Known as XRI i-numbers and i-names, these identifiers add a new layer of universal private addressing to the existing IP numbering and DNS naming layers used on the Internet today.
“Although both approaches are standards-based (built off of OASIS’s SAML [oasis-open.org] spec) and focused on user-managed privacy, we believe our approach will extend what is possible with Shibboleth today and solve more problems for more audiences,” Reed said. “For example, i-names and i-name single sign-on will extend Shibboleth-style single sign-on capabilities out into the consumer population, where soon there will be an entirely new class of service providers (trusted identity brokers, such as Identity Commons) offering i-name accounts and services such as i-name single sign-on, personal contact gateways and personal data sharing.”
How to get involved
Identity Commons is currently preparing an EGS (Early Global Services) project for launch this month that will enable registration of the first global i-names. Reed recommends that IT managers who want to collaborate with Identity Commons join the mailing list IC will be posting when EGS launches about how to add support for i-name single sign-on to their Web site(s).
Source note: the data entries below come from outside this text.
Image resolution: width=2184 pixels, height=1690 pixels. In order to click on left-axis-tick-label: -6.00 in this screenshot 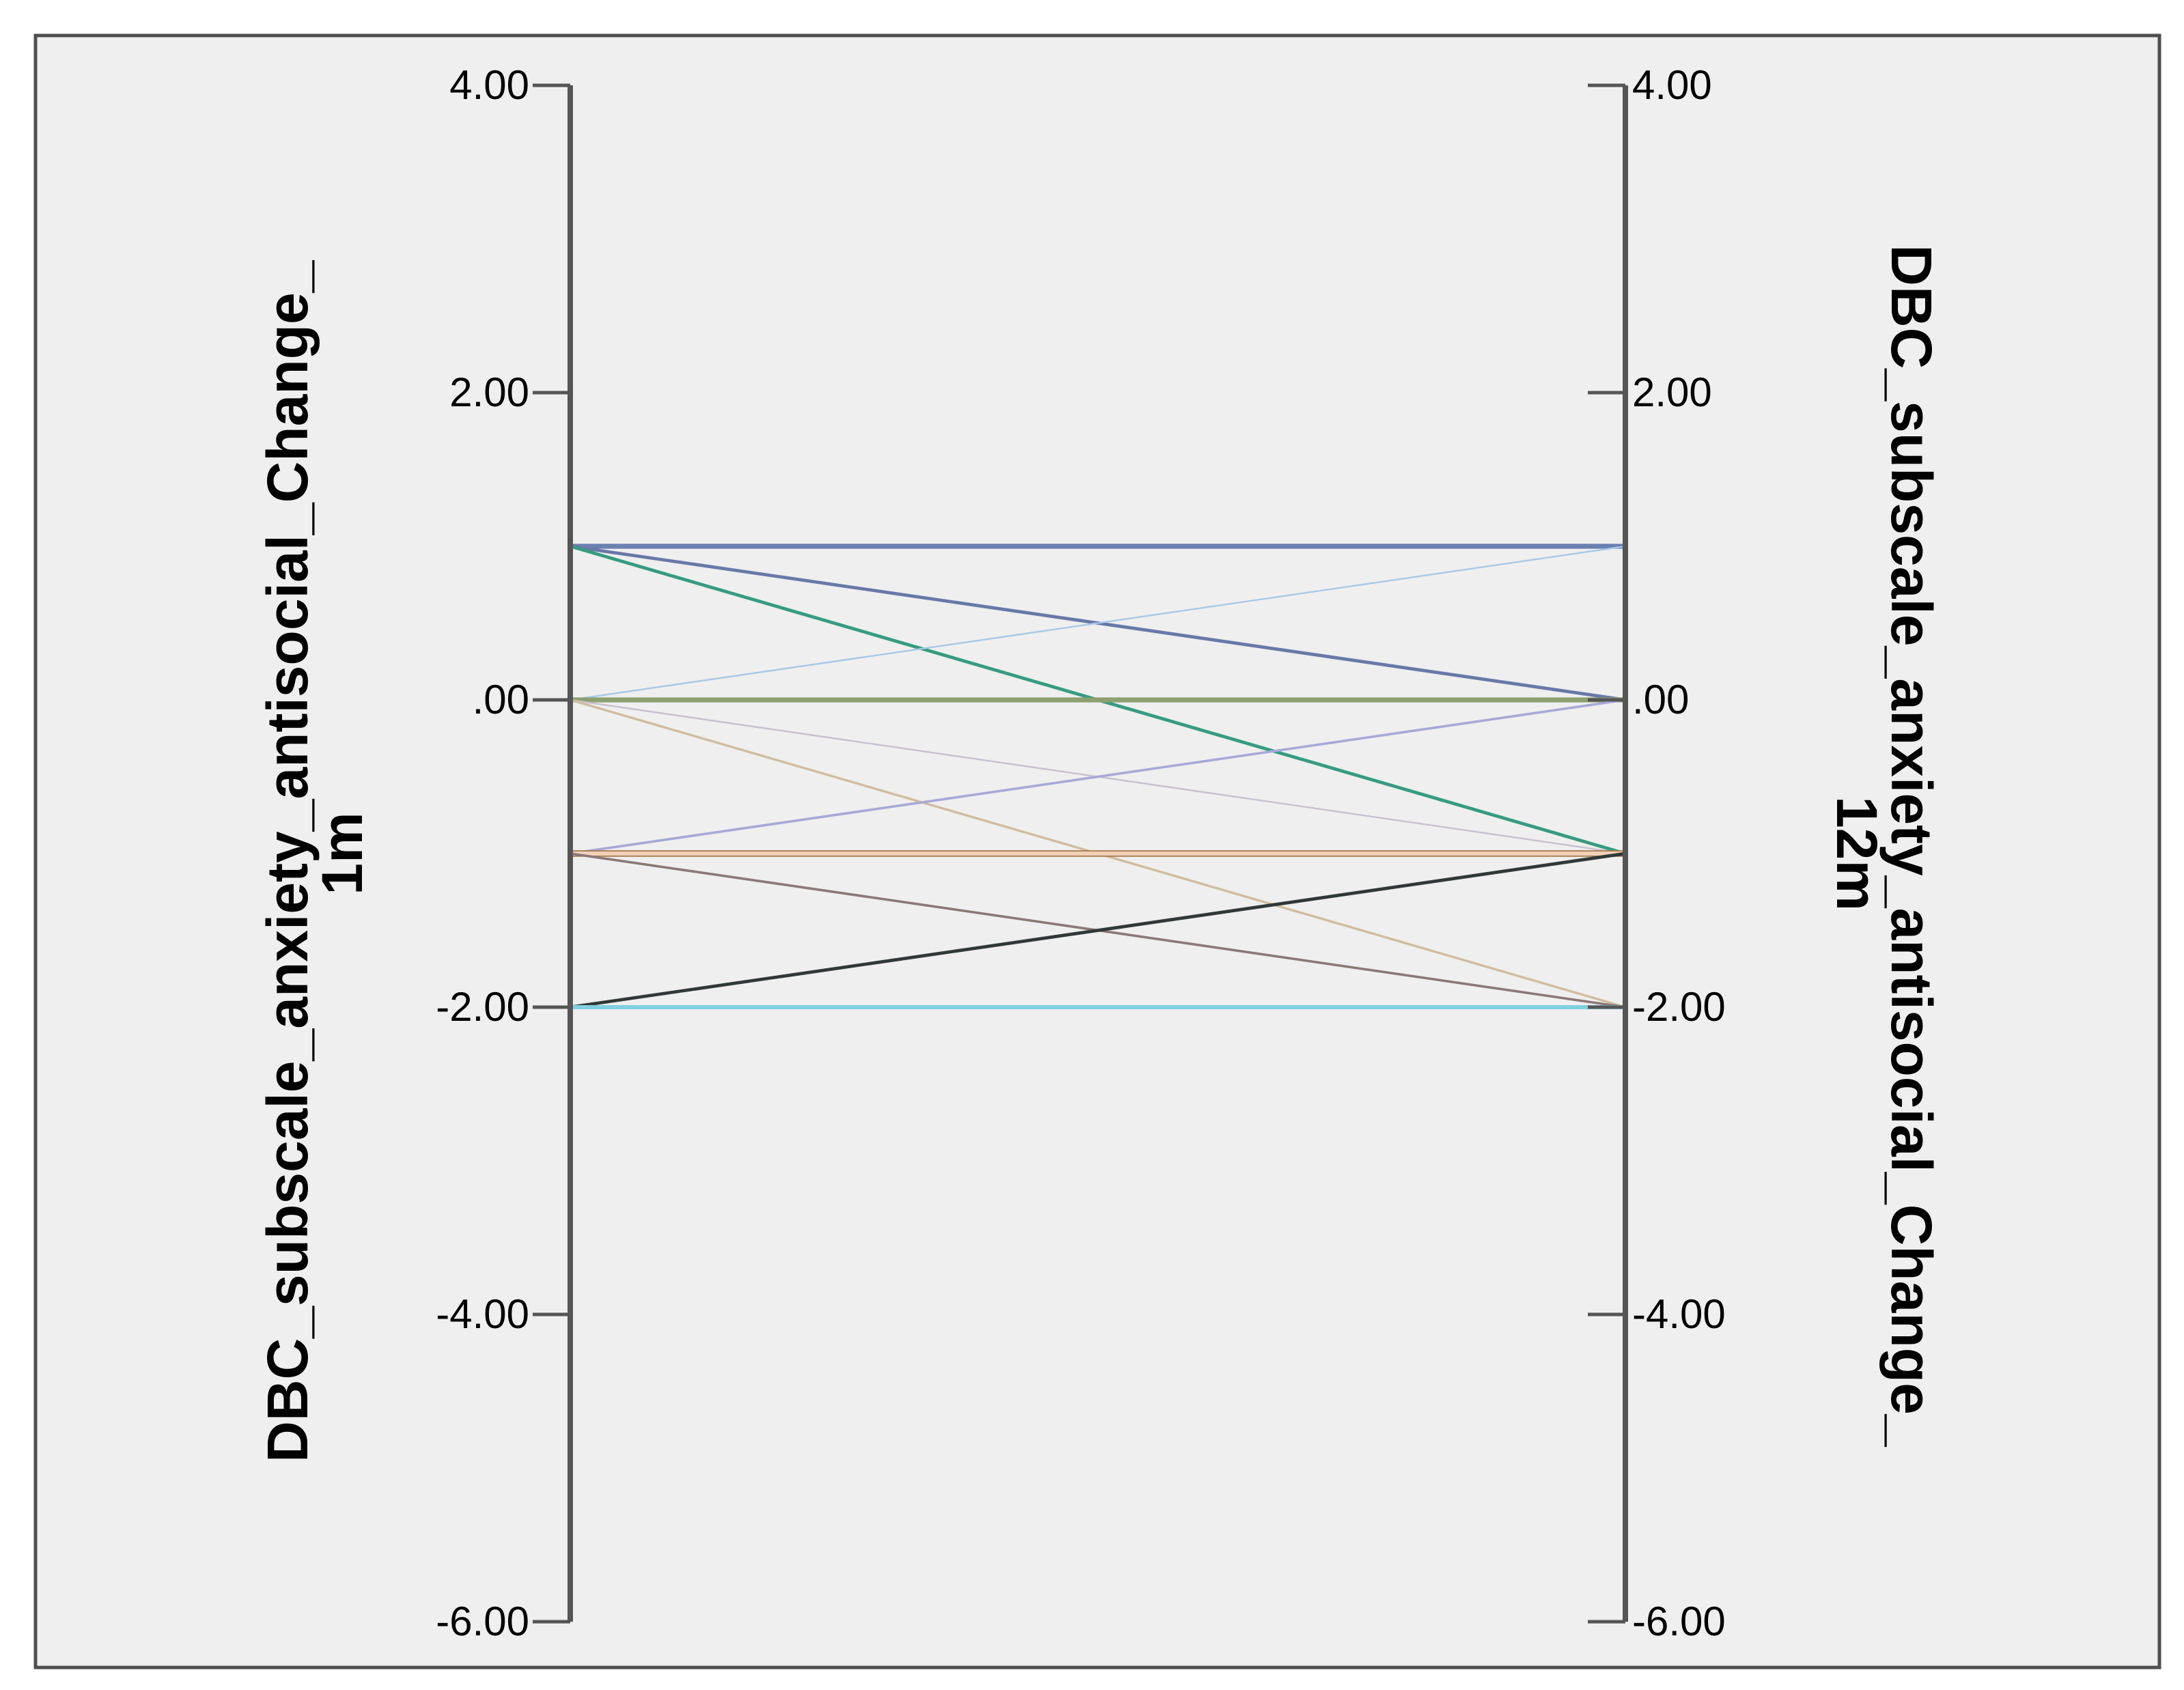, I will do `click(482, 1621)`.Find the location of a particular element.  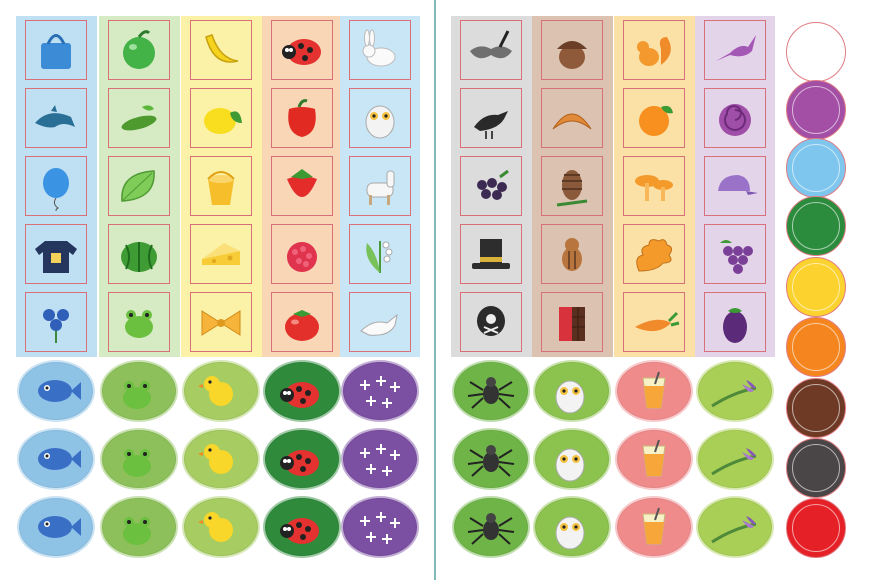

llama-icon is located at coordinates (380, 188).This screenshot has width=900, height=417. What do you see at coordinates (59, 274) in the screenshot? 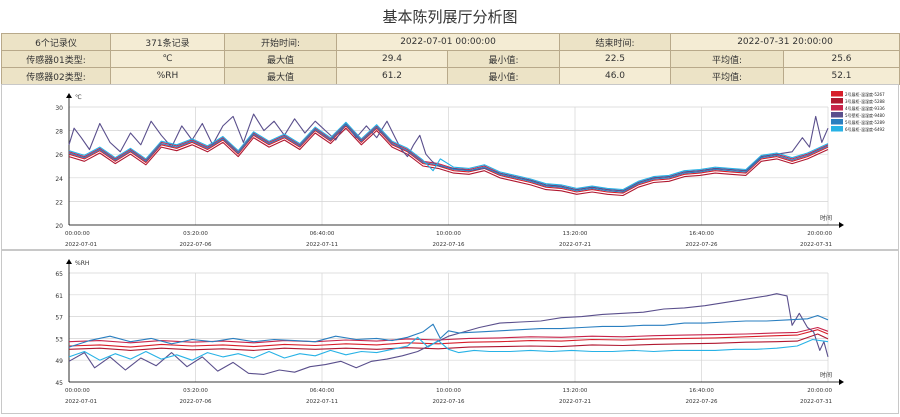
I see `y-tick-label: 65` at bounding box center [59, 274].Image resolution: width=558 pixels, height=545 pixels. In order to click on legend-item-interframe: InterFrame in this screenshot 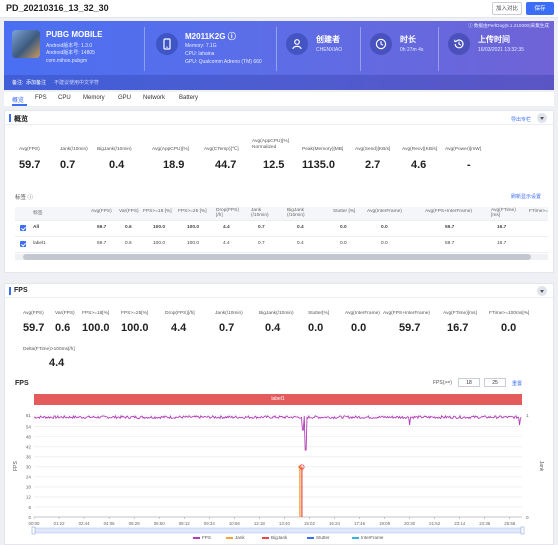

“Open source developers are welcome with open arms!” exclaims Reed, advocating that those who want more hands-on involvement join the IC-Dev mailing list and look for opportunities to contribute in the ID Commons projects on XRI and XDI at SourceForge.
Reed concluded his recent PlaNetwork presentation with the observation that applications built with the new trusted data interchange specifications will “change our experience of the Internet from one of a vast untamed frontier to one of a rich and vibrant social neighborhood.” Only time will tell if the user-controlled federated identity path that Reed and the lively and audacious ID-Commons community are promoting will be successful.
A couple of facts seem to be obvious, however: Given all the back and forth in the identity management space, it’s much too early to count out the grassroots open-source ID-Commons identity project. Moreover, the widespread adoption of a safe and secure method of implementing end-to-end privacy and confidentiality in Internet applications will likely have ramifications at least as profound as the adoption of public-key encryption technology 20 years ago, implications we may not be able to fully appreciate at the present time.
Roger Smith is a free-lance IT writer based in San Francisco. He is former technical editor of Software Development magazine.